▶

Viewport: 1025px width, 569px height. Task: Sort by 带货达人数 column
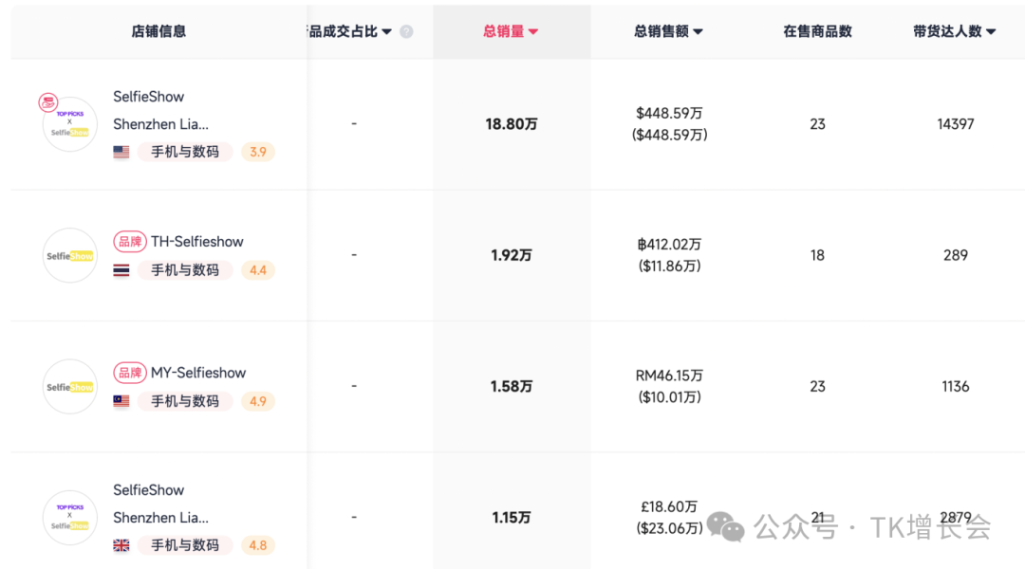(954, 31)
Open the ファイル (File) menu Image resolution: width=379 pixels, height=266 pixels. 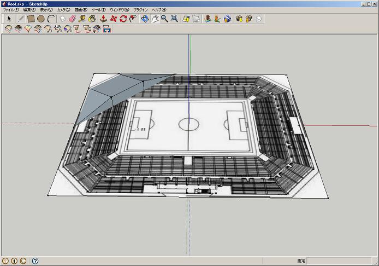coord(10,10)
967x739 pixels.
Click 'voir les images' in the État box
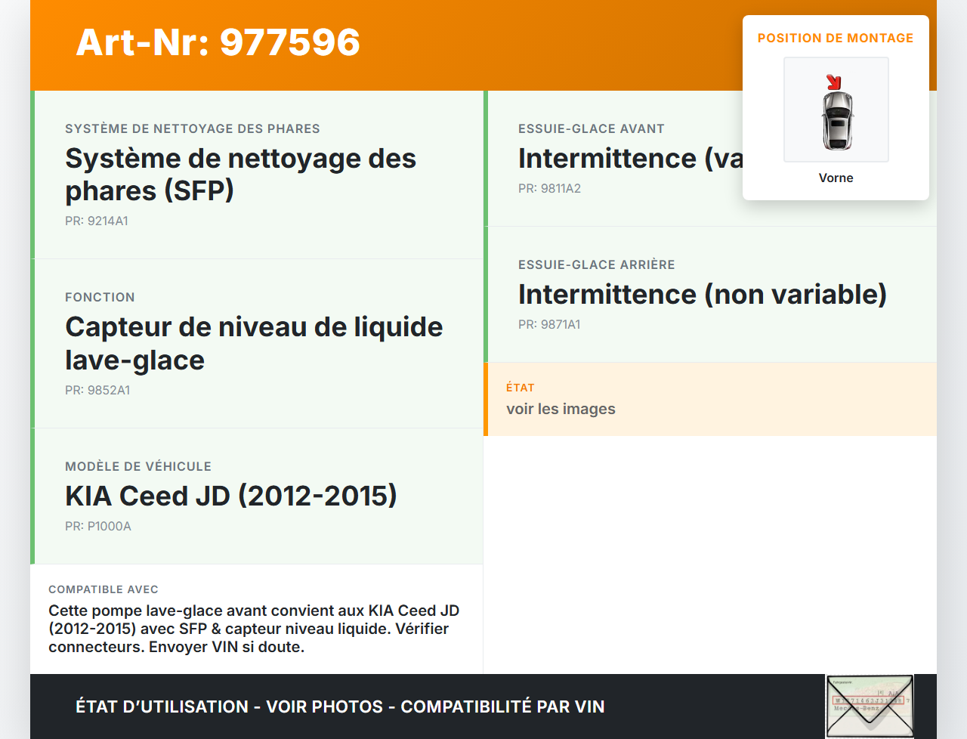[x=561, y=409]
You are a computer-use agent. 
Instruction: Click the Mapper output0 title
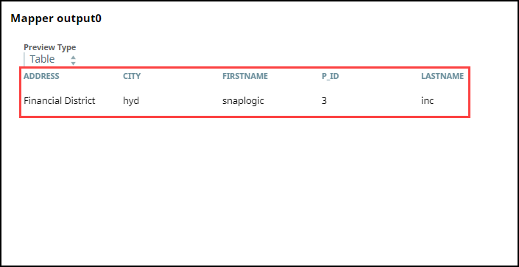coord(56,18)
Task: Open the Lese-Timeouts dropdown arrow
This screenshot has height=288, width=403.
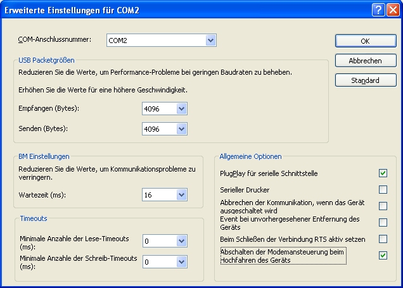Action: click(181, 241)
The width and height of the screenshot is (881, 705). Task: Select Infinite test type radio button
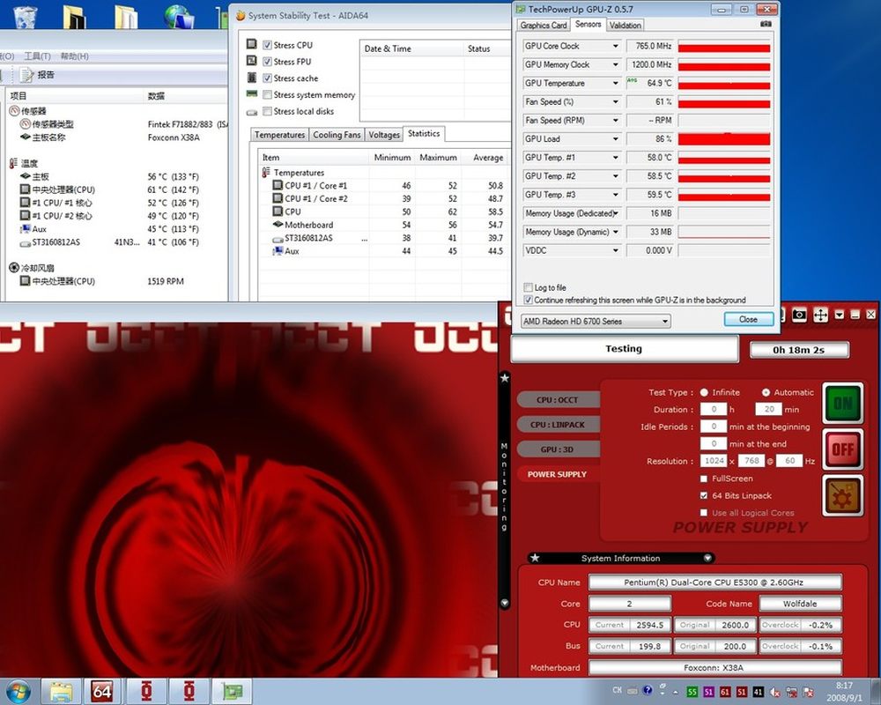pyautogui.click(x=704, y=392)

◀
▶

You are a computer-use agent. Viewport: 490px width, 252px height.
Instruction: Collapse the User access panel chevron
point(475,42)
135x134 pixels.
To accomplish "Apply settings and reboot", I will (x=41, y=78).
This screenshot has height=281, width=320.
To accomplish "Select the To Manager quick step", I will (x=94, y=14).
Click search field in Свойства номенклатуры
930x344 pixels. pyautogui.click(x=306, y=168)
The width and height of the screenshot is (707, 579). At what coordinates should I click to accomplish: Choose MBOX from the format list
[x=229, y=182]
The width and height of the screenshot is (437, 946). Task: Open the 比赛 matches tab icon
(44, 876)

◀

● **What the task asks**: Copy each line above holding "computer".

● **The completed task**:
You are a computer-use agent. 
You are a computer-use agent. Viewport: 490px width, 252px height.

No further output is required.